I am grateful for the valuable experience I gained at a prestigious university in the USA

PhD student Veronika Šedajová recently returned from a five-month internship which she did in the research group of world’s leading expert in materials chemistry, Yury Gogotsi, at Drexel University in Philadelphia. His laboratory focuses, among other things, on the study of MXenes and other 2D materials, the application of which includes sensing, energy storage technology, water purification, optoelectronics or medicine. How did she manage her stay with respect to the pandemic restrictions? Did she manage to prepare her own MXene? We are happy to share the answers to some questions.

What expectations did you go to the US with?

Before my internship, I worked with MXenes only marginally. So I expected to learn how to synthesize them, process them, and manipulate them, and then try to master the process of preparing electrodes and new ways of testing them. The plan was also to use our carbon materials from CATRIN to prepare flexible electrodes for supercapacitors.

Which of these goals did you manage to accomplish?

I dare to say I’ve accomplished most of the goals and learned a lot—even more than I’d hoped for, which I’m very glad for. I learnt the synthesis of MXenes, their further processing, the preparation of flexible electrodes and consequently composites with our graphene derivatives from Olomouc. I also tried new ways of testing supercapacitors. I tremendously benefitted from the opportunity to work in another research group and gain experience in a different workplace. I’m truly grateful for the time my colleagues in the US invested in teaching and training me. What also helped me was that, thanks to the equipment at CATRIN, I was already able to evaluate various techniques and had experience with measurements.

Are you going to continue this cooperation, for example, planning a joint publication?

Definitely! I don’t want to jinx it, though. At least two publications are planned together with colleagues from the internship in the US. At the same time, I’ll still be working with Professor Gogotsi’s group on other projects, which I’m very excited about.

What, apart from professional growth, has brought the greatest benefit?

Certainly a chance to meet so many people from different parts of the world who are also great scientists. I feel I’ve progressed more than just workwise. Five months in a foreign country, and during a pandemic, is bound to change you a little, whether you want or not. From a professional point of view, the greatest benefit is to see and understand how research groups operate elsewhere.

Which of these aspects would you like to see in Olomouc and, conversely, what could inspire colleagues in the USA?

This question is very difficult in view of the different sizes of the two workplaces.

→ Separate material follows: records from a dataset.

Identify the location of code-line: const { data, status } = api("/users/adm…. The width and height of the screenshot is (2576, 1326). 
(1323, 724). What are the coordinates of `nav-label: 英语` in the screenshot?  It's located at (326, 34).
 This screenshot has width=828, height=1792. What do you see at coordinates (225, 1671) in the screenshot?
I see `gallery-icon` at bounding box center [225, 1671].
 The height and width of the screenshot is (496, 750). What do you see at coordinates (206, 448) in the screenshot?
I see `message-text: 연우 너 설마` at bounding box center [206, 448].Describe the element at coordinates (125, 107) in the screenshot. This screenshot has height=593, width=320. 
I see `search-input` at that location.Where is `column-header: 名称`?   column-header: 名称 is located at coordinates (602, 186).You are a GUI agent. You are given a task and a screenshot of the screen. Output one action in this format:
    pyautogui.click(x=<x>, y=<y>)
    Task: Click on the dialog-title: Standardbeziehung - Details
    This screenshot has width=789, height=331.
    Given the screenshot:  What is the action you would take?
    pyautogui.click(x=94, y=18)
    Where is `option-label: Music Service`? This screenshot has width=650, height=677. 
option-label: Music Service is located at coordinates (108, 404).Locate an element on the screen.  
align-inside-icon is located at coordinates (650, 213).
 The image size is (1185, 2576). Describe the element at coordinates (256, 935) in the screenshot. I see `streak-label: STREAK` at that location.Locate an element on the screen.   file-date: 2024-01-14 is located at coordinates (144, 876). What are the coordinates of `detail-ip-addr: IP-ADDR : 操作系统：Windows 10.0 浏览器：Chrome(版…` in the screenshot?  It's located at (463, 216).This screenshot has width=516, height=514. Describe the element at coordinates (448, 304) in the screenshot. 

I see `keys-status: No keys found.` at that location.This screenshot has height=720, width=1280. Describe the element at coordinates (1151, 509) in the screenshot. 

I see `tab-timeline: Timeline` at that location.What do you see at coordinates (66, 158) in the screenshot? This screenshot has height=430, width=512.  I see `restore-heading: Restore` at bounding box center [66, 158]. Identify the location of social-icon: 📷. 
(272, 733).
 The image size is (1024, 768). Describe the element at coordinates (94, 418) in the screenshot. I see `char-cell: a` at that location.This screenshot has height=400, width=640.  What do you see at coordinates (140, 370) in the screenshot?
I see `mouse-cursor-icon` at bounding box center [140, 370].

However, I greatly appreciated the communication, close cooperation and openness there. I checked that Czechs really do have a specific way of thinking. “Golden Czech Hands” and the ability to come up with solutions to make things simpler and more feasible was what I tried to make the most of. Having seen a whole new world, people and possibilities, gained a new perspective on science and how academia works, some things are clearer to me now. I’m really very grateful that my supervisors Michal Otyepka and Aristides Bakandritsos sent me to such a prestigious university.

What surprised you most?

The responsibility with which the pandemic situation was approached and the size of the city.

Presumably, these two circumstances were also major complications, weren’t they?

I have to admit that yes. Regarding the security situation in the city, I had to comply with the anti-epidemic measures one hundred per cent, learning where not to go or, on the other hand, which streets were safe. Caution was needed all the time. In this, I have come to appreciate Olomouc in terms of what a safe city it is.

What lays in store for you in the next few weeks/months?

In the next few days, we plan to finish a publication I started working on before my internship. Subsequently, my colleagues from the US will send me my samples so that I can continue to optimize the preparation of electrodes. After that, as I mentioned earlier, we plan to publish the results. And since I’m going to do my fourth year, I’m starting to plan my dissertation and graduation.